The young man has a passion for science, the kind President Barack Obama and Massachusetts Governor Deval Patrick have been calling in their agenda to advance STEM (science, technology, engineering and math) programs.
"It's about exploration. There's so much unknown. The thing that's attractive about science is that it's always changing," Green said.
A member of Taconic's S.E.A. -- Science & Engineering Academy -- program, Green plans to attend Hamilton College in Clinton, N.Y., to study biology. He's also considering a pre-med track.
According to the college's website, the estimated direct costs of tuition, room, board and fees for the 2013-14 school year is $57,790. Costs associated with books and supplies, personal expenses and travel is estimated up to an additional $3,800.
"Every little bit helps," said Green, in regard to getting financial aid.
To even qualify for the kind of scholarship like the one Coca-Cola offers, students commit themselves to successfully taking on rigorous academic and extra-curricular activities, and for some students, work.

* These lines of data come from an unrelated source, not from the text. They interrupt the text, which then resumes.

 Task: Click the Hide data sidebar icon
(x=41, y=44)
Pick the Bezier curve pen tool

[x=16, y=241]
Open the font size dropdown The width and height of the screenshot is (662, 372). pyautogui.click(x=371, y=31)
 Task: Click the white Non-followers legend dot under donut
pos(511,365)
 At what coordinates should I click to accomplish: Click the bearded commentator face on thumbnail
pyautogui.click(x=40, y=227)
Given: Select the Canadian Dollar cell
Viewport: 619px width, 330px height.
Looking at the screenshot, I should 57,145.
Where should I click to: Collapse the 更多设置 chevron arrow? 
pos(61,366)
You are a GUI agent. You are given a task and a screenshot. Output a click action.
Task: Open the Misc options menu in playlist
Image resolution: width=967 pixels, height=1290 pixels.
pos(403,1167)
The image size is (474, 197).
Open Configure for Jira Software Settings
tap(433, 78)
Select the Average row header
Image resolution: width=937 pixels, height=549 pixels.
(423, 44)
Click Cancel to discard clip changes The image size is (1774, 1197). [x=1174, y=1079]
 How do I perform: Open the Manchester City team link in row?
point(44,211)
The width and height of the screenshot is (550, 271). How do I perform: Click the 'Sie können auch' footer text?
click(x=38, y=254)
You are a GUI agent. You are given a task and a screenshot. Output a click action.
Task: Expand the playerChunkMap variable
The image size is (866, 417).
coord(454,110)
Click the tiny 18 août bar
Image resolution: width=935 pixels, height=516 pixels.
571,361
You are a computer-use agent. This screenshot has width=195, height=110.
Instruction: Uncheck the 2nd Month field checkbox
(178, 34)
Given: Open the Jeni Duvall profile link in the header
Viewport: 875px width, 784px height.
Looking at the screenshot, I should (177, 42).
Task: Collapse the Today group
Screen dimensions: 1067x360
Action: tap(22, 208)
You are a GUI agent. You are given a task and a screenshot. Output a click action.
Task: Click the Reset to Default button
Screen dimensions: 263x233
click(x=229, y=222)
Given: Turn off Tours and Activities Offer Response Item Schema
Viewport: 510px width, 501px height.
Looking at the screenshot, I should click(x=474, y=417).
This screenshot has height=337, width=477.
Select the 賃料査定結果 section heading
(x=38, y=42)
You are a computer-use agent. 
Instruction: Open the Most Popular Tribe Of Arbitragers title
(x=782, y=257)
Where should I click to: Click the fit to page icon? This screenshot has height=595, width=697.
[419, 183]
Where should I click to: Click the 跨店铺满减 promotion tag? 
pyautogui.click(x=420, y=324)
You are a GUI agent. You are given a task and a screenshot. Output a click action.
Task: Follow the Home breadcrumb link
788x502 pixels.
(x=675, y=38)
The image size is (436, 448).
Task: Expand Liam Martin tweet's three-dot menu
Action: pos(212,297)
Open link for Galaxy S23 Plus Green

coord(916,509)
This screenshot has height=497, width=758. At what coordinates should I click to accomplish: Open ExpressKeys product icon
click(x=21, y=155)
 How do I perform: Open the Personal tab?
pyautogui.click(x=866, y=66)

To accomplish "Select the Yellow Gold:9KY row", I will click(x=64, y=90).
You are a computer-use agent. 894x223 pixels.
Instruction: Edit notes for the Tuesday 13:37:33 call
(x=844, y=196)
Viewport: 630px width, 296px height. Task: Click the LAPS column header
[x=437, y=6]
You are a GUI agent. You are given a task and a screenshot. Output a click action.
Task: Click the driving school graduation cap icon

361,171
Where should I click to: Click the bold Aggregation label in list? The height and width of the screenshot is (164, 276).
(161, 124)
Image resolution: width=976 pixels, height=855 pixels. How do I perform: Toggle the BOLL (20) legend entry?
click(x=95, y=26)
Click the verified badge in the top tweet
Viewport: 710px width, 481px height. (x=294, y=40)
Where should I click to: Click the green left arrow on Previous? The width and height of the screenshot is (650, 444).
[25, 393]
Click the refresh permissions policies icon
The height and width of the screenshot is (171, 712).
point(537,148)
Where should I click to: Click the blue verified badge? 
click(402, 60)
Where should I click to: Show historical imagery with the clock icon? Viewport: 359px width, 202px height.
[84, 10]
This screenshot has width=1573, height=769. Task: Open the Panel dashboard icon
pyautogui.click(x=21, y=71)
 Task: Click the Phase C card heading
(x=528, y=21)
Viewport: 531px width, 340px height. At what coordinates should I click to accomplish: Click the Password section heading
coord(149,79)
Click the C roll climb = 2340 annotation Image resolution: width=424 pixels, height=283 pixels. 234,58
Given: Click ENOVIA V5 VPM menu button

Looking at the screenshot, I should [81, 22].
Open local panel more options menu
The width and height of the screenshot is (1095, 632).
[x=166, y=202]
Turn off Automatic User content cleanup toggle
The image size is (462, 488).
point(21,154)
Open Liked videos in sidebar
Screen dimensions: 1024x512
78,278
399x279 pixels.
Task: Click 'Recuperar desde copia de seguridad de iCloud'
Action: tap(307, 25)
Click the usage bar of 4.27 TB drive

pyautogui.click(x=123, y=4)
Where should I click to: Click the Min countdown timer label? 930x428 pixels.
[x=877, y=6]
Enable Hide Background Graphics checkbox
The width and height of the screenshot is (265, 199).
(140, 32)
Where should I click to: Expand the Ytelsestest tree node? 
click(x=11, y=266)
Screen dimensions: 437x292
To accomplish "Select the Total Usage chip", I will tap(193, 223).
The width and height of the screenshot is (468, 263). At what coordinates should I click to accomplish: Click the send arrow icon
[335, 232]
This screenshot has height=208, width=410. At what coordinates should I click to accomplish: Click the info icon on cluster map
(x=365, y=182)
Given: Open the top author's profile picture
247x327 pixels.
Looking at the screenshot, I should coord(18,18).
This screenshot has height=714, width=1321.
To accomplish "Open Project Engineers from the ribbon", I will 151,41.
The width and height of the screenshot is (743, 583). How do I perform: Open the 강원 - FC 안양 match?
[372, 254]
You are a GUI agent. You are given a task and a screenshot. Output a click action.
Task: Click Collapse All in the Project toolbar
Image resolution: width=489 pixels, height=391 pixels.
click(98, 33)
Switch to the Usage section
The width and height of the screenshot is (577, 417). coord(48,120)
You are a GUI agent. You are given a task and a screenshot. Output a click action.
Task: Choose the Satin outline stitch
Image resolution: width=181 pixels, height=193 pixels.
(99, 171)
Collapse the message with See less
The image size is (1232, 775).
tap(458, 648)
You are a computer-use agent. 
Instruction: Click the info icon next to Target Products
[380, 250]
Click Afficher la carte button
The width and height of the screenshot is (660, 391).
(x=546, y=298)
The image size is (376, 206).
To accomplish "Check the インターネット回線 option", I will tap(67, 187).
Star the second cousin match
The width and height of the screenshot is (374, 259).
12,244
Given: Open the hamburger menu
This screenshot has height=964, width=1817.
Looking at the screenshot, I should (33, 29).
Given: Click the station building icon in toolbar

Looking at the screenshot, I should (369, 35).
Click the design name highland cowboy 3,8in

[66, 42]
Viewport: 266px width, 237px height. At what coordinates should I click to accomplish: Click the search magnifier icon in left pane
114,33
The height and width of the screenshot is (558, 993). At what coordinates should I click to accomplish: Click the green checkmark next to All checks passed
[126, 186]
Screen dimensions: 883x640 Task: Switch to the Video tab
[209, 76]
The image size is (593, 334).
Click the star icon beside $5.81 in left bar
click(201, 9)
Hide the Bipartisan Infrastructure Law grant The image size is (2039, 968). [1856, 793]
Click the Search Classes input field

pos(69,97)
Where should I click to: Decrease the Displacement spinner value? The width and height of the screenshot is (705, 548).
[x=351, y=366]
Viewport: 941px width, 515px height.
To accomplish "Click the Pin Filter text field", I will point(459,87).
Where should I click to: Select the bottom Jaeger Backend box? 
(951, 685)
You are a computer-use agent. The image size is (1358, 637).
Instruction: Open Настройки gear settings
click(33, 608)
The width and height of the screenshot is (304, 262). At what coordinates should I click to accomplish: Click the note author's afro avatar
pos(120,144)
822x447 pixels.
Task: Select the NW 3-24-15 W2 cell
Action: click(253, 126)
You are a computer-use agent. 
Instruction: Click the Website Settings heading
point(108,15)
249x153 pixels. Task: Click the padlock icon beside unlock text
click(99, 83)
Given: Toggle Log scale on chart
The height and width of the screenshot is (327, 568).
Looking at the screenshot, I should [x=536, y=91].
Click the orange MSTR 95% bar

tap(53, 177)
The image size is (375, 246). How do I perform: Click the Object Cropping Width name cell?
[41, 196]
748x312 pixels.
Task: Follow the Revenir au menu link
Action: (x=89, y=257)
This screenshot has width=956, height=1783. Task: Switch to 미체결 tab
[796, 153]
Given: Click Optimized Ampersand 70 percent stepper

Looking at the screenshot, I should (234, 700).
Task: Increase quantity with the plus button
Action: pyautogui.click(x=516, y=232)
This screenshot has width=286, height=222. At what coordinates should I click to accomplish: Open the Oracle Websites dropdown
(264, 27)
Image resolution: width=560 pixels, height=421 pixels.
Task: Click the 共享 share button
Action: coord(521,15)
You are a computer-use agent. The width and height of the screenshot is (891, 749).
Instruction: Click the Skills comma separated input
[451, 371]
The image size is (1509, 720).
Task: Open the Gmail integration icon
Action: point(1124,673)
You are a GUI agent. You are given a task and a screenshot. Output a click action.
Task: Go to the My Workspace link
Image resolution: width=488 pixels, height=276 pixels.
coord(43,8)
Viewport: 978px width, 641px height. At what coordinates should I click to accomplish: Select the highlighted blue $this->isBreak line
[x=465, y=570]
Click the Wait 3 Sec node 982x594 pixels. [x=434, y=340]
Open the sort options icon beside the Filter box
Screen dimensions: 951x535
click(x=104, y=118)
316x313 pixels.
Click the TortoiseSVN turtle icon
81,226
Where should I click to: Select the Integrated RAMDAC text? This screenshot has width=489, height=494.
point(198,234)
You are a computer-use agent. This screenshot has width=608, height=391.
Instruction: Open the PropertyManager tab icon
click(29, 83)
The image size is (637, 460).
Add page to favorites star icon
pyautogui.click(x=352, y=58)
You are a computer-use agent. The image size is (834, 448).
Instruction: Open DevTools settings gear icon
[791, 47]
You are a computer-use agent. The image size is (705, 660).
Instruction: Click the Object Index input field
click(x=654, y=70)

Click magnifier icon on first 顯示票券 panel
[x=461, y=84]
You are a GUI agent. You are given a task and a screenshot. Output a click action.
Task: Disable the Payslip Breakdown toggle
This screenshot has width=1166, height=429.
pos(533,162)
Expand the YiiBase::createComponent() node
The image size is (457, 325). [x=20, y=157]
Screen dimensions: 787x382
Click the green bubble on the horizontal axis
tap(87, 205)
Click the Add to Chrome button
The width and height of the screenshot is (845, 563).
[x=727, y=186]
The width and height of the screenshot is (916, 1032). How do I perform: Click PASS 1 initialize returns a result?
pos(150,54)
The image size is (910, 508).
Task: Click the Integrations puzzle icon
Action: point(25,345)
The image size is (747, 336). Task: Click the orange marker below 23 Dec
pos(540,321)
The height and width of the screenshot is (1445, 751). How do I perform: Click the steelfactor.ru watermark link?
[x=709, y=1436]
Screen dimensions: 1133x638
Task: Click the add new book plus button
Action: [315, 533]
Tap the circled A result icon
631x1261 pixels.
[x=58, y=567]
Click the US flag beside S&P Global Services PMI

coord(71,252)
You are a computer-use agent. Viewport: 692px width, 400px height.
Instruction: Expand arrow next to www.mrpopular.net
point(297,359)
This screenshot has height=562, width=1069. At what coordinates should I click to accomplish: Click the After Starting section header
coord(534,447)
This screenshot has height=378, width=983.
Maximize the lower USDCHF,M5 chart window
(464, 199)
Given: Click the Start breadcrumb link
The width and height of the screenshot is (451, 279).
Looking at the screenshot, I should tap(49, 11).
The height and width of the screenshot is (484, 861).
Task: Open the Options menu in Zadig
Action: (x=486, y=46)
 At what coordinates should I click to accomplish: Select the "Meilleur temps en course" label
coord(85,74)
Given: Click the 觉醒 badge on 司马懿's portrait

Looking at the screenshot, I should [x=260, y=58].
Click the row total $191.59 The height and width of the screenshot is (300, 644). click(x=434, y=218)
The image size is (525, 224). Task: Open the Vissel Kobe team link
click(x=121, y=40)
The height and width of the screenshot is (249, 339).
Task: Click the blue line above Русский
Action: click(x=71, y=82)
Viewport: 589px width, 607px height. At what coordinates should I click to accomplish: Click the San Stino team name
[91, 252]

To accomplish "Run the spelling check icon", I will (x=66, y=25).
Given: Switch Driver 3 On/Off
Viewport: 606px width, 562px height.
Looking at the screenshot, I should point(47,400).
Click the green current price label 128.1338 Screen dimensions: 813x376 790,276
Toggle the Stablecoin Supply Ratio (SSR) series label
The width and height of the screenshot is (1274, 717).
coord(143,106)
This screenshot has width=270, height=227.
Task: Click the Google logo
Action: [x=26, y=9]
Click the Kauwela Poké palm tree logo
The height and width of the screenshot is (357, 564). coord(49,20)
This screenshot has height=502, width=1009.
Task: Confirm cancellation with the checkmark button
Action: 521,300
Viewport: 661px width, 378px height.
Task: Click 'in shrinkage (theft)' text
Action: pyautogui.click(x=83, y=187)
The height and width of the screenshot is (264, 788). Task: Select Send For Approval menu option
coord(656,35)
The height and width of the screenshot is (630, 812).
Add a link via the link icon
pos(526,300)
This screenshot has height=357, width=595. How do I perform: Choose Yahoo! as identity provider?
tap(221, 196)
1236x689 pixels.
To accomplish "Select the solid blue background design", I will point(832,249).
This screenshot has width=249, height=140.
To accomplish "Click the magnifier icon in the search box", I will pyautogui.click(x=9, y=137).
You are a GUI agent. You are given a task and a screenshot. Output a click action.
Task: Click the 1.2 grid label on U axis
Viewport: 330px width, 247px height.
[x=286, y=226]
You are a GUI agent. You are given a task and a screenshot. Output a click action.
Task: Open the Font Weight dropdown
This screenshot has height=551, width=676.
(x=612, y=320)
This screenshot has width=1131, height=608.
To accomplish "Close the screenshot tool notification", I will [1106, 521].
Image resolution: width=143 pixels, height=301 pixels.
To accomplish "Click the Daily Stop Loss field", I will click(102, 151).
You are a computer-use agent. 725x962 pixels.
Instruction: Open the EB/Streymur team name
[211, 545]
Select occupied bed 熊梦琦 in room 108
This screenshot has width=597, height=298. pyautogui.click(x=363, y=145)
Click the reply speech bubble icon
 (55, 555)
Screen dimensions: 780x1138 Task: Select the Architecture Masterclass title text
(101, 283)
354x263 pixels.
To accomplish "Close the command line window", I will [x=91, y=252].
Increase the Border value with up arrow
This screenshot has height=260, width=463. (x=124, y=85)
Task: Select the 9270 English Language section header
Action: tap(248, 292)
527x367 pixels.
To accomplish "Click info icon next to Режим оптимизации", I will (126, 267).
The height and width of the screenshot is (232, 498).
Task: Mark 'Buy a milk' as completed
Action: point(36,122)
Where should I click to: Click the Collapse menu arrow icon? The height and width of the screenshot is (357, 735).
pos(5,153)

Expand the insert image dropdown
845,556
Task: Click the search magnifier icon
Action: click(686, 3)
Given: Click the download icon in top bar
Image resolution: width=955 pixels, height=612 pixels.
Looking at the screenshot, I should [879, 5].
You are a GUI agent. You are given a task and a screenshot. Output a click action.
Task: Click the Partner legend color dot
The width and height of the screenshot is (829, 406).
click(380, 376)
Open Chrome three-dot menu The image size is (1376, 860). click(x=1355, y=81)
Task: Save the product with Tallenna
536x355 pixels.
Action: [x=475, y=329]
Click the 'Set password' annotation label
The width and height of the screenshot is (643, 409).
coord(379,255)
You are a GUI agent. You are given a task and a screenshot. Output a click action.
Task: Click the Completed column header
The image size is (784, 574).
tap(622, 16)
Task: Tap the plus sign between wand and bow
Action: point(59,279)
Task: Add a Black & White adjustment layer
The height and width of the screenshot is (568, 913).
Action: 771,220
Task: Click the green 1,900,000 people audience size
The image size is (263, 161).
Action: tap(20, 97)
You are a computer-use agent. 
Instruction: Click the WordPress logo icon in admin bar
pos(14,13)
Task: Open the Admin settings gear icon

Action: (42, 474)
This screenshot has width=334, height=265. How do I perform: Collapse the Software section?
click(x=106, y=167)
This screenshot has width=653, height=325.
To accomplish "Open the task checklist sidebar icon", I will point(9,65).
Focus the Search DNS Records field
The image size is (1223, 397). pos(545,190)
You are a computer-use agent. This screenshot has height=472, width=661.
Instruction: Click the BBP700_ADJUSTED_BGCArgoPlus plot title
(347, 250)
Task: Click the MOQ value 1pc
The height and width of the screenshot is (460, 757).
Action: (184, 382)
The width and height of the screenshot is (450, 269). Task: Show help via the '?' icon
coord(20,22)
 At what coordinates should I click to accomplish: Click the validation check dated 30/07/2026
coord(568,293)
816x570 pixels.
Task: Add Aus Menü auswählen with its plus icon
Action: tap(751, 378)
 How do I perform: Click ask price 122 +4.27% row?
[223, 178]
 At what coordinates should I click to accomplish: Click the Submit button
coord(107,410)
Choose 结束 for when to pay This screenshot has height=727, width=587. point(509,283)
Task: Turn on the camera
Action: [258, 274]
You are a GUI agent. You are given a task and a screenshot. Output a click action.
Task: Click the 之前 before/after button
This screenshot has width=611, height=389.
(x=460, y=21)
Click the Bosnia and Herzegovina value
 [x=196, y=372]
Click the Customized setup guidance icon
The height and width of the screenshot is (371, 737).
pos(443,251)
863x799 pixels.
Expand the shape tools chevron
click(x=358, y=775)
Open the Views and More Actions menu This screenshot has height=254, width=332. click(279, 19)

Over the past four years of high school, Green, for example, has been a member of the Youth Leadership Program of the Berkshire Chamber of Commerce; a participant in the Nuclea Summer Science Institute for two years in a row; a three-time participant in local and regional science fairs; a member of the Berkshire AHEC's Youth Health Service Corps, through which he became CPR and First Aid certified; on his class council and part of a student ambassadors program; a member of National Honor Society and the Pittsfield Citizens' Scholarship Foundation. He's also played lacrosse and football, the latter of which he will continue to do at Hamilton.
Green said although outcomes like having a good resume for college and scholarship applications is important, the greatest reward is personal growth. In his scholarship essay, for example, Green let his sense of humor and sincerity ring through. Instead of writing about one of the above achievements, he wrote about valuing the simple joys in life. For him, this includes Taco Bell, dogs, the usefulness of extension cords and hanging up Christmas lights.
"You can't just do it for your resume," he said. "You have to follow your passions and remember that as you continue on in life, your morals and values will get tested more and more. That's why it's all about being yourself."